Exercise objective:
Reproduce, word for word, the part of the text below on plasma and LCD televisions that opens with the words containing "Color saturation describes" and closes with "this area soon.".

Page excerpt:
········

Currently, flat screen TVs are created using two different technologies: Plasma and Liquid Crystal Display (LCD). The foundation of the plasma TV is over a million tiny glass cells that are charged with a mixture of neon and xenon. Behind these cells are colored phosphors, which are chemical compounds that emit light when energized.
Each cell has three phosphors; one red, one blue, and one green. When activated by an electrode, the plasma cells emit invisible UV light.
The UV light strikes the red, green and blue phosphors on the back of the display and thus creates the pixels that form the image you see on the screen. LCD (Liquid Crystal Display) technology works differently. Liquid is suspended between two transparent panels. Within the liquid are crystals that, when activated by voltage, re-position themselves so that they either allow the light to pass through the panel and or block the light. This process is similar to turning on and off a million light bulbs. Fluorescent tubes behind the panels supply the light source. Both the lit and unlit crystals create visible pixels that cumulatively compose the image on the screen.
Pros and Cons of Each
Brightness in LCD and plasma screens is typically expressed as candelas per square meter (cd/m2). Typically, plasmas are listed at 500-700 cd/m2, but independent reviewers say that that the brightness of plasma is closer to 100 cd/m2. Conversely, LCD TVs typically get a brightness rating of 450 cd/m2, again when measured independently.
Contrast ratio is the measurement of the brightest white against the blackest black that the TV can create. The higher the contrast ratio, the easier it is to discern details on the screen. Current plasmas measure contrast ratios of up to 3000:1. However, independent reviewers believe that measured in real world viewing situations, contrast ratios for plasma TVs drop to approximately 200:1. Conversely, LCD TV contrast ratios range from 350-450:1 when measured using the same realistic standards.
Color saturation describes the amount of grey in a color. The more grey, the lower the saturation. Plasma has the advantage over LCD in the area of color saturation because of it's method to light blocking. Plasma is able to completely turn off pixels when not in use, so that no stray light dilutes the colors. The way LCD technology works means that there is some stray light and therefore obtaining true color is difficult.
Right now, the plasma market offers TVs as big as 60 inches, and no plasma TV is available smaller than 32 inches. LCD screen sizes range from 13 inches to 46 inches, and because of manufacturing innovations, larger models are becoming available every year. Look for LCDs to catch up in this area soon.
Historically, plasma TVs have had a larger viewing angle, at about 160 degrees, when measured against older LCD TVs. However, the newer model LCD TVs have viewing angles up to 175 degrees.

········

Records:
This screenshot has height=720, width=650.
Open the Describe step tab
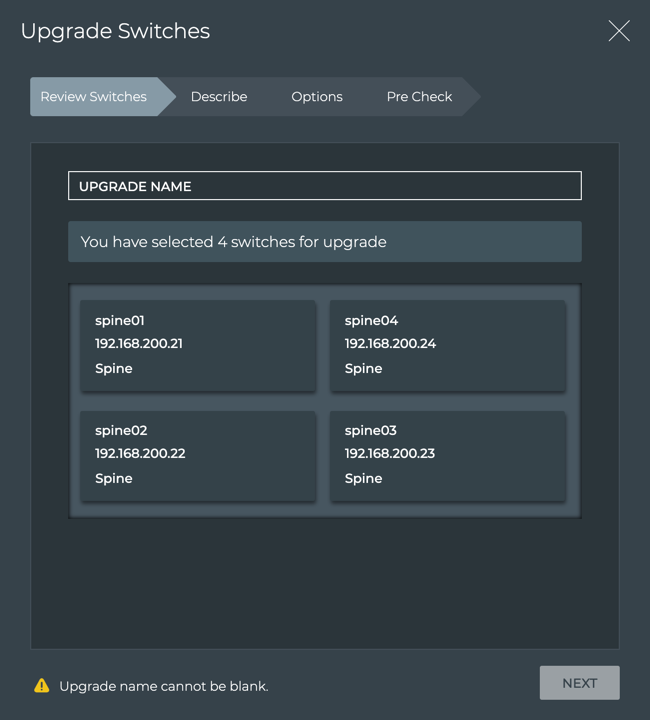pyautogui.click(x=219, y=97)
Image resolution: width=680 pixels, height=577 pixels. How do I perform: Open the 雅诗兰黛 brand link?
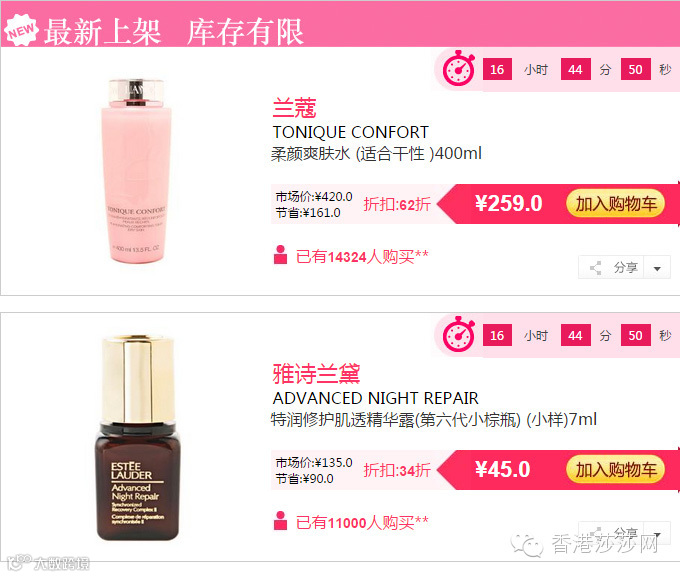tap(316, 373)
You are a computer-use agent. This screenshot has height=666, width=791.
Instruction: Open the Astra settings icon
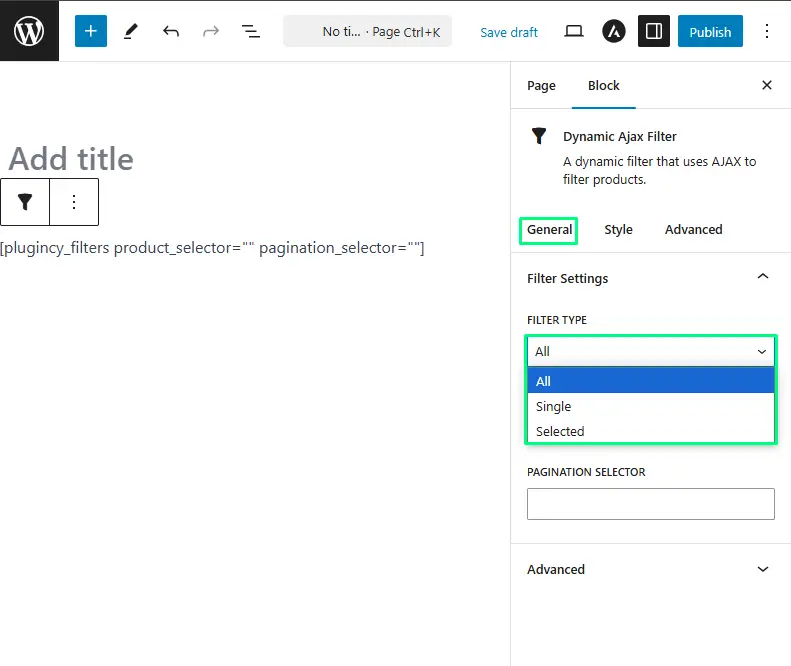coord(613,31)
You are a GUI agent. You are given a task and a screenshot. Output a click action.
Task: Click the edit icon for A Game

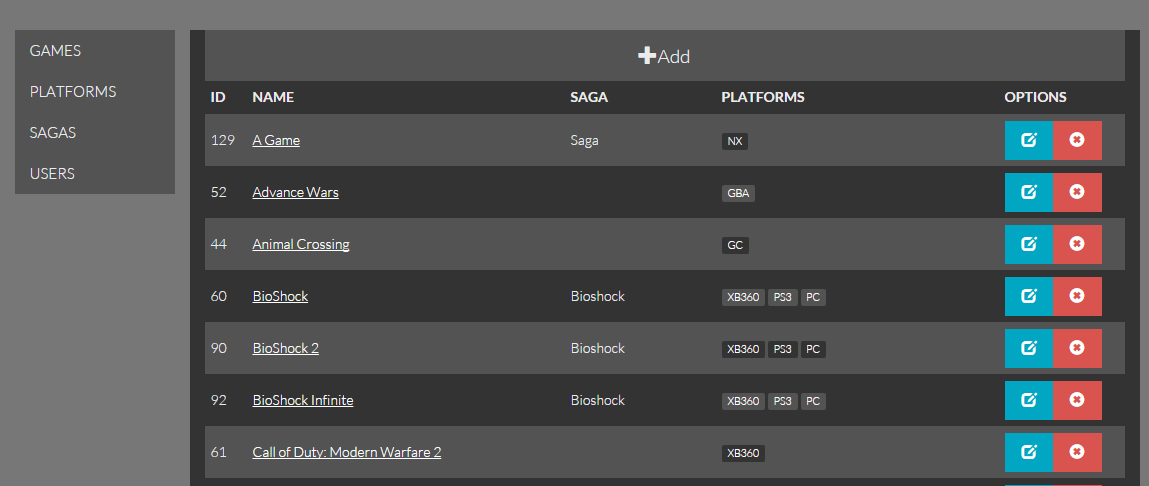[x=1028, y=140]
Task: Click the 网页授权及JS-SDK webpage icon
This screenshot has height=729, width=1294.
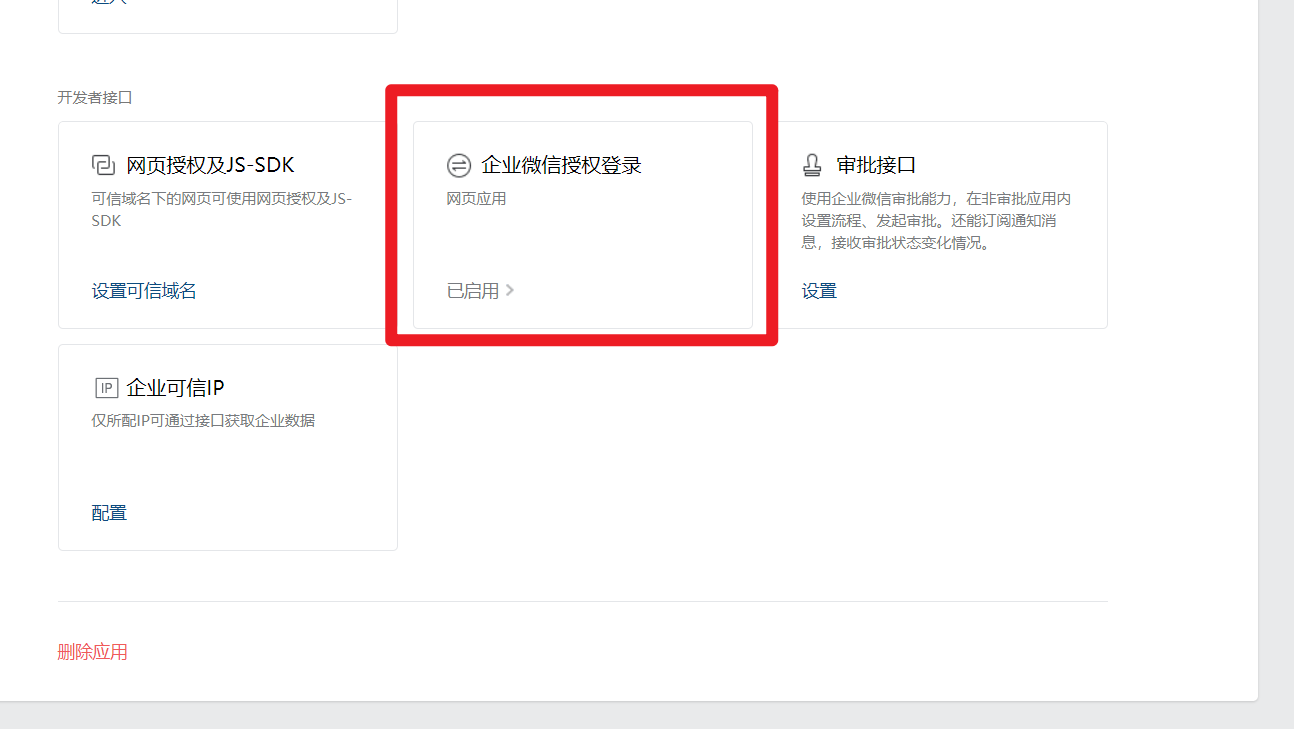Action: pyautogui.click(x=105, y=164)
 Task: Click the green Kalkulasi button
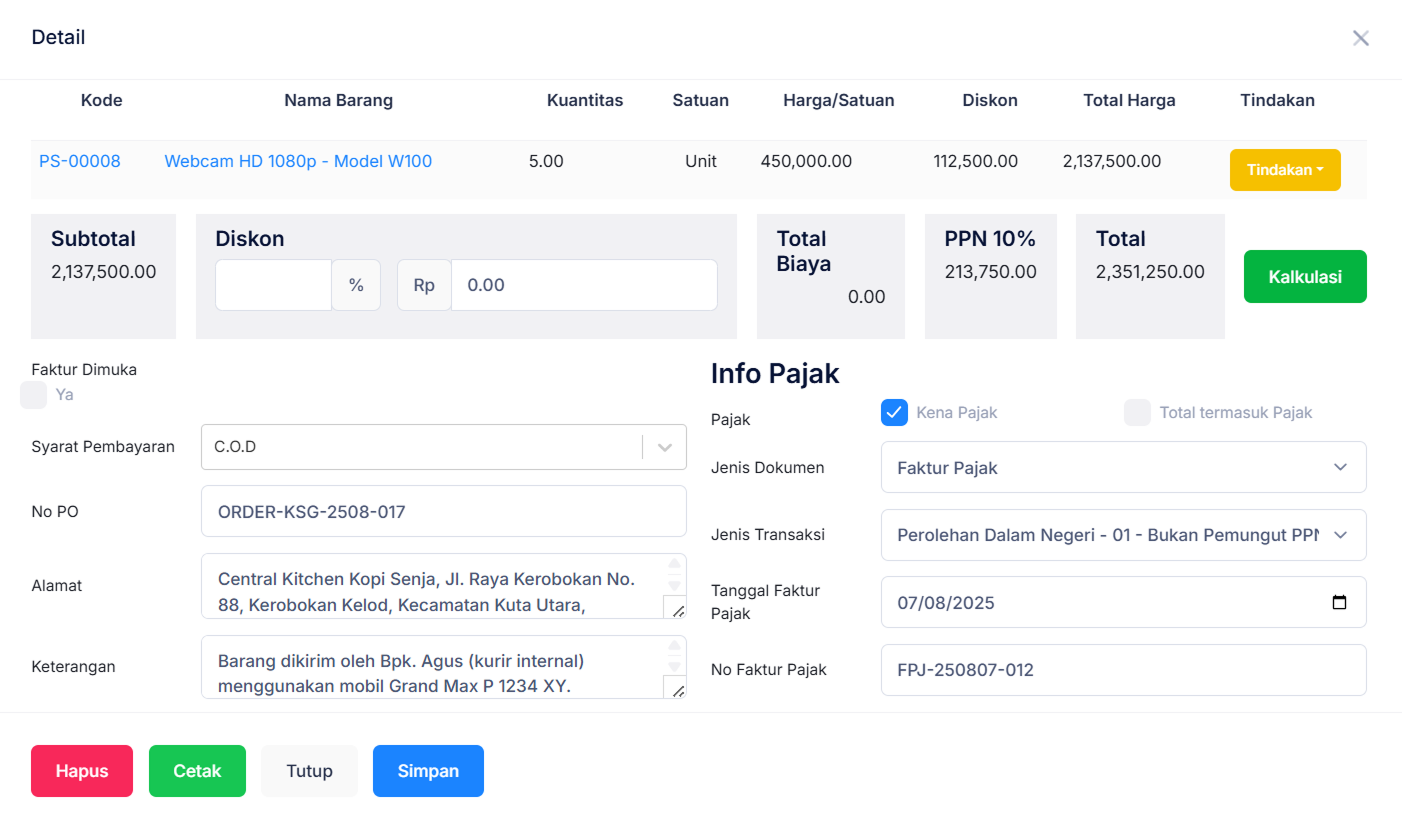pyautogui.click(x=1305, y=276)
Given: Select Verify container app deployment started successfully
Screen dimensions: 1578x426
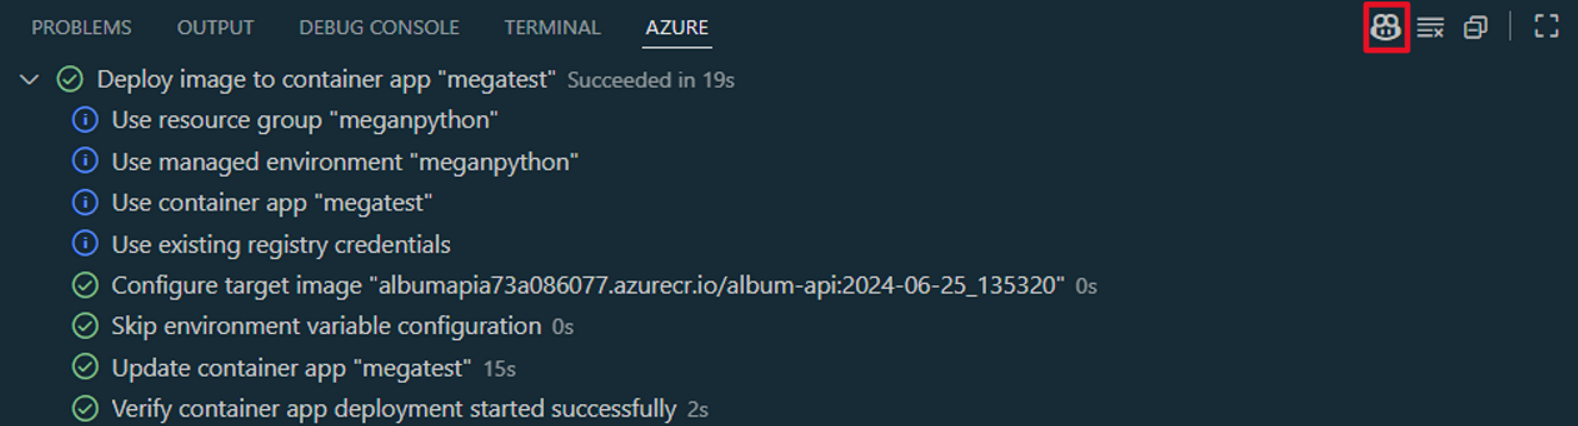Looking at the screenshot, I should click(x=393, y=409).
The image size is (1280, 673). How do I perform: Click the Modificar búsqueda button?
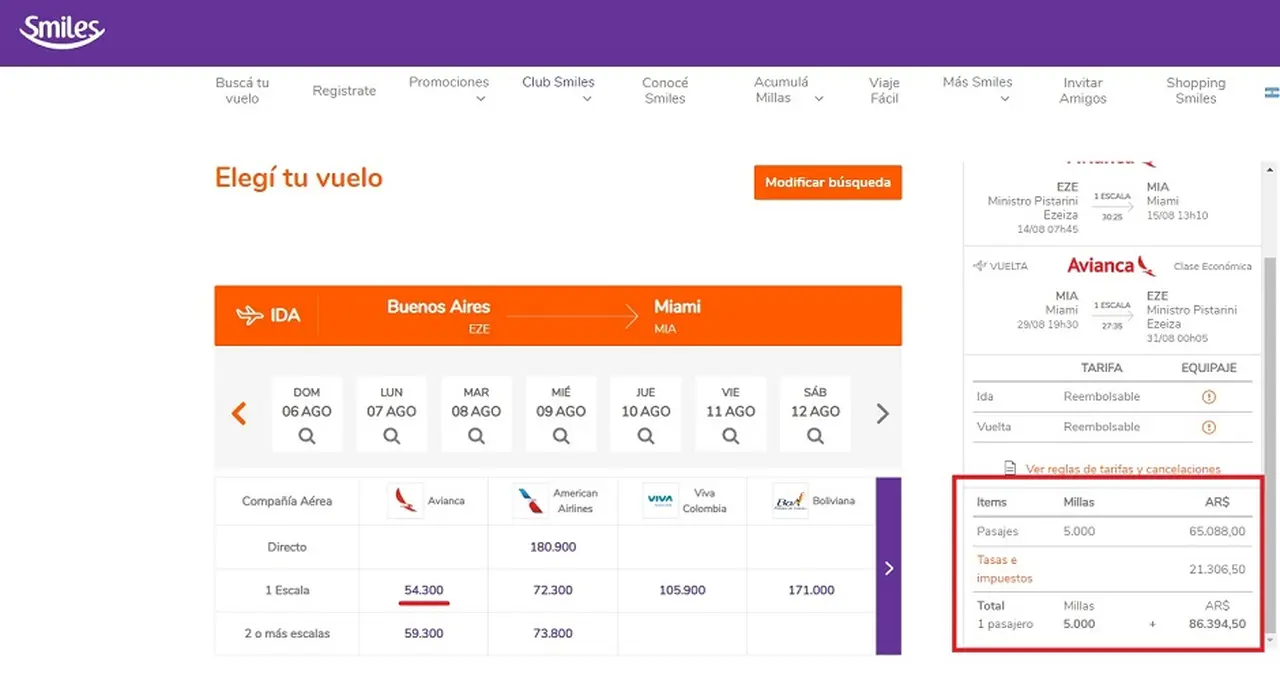(x=828, y=182)
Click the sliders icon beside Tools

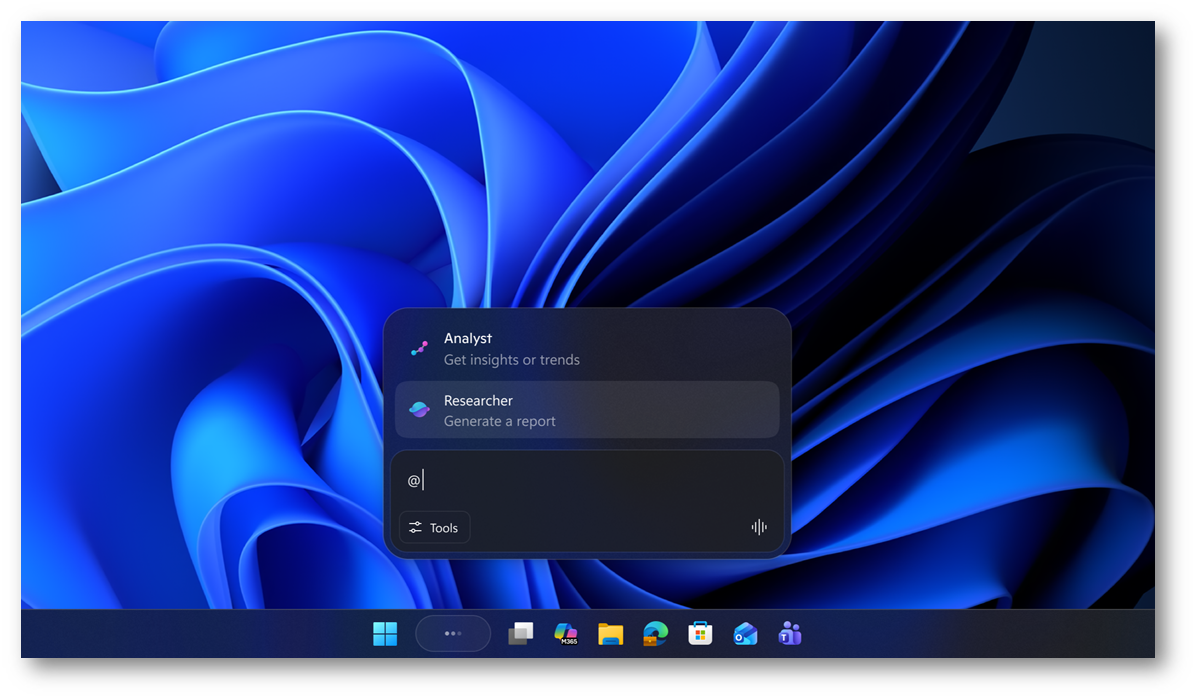[415, 527]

········

Written reply:
Color saturation describes the amount of grey in a color. The more grey, the lower the saturation. Plasma has the advantage over LCD in the area of color saturation because of it's method to light blocking. Plasma is able to completely turn off pixels when not in use, so that no stray light dilutes the colors. The way LCD technology works means that there is some stray light and therefore obtaining true color is difficult.
Right now, the plasma market offers TVs as big as 60 inches, and no plasma TV is available smaller than 32 inches. LCD screen sizes range from 13 inches to 46 inches, and because of manufacturing innovations, larger models are becoming available every year. Look for LCDs to catch up in this area soon.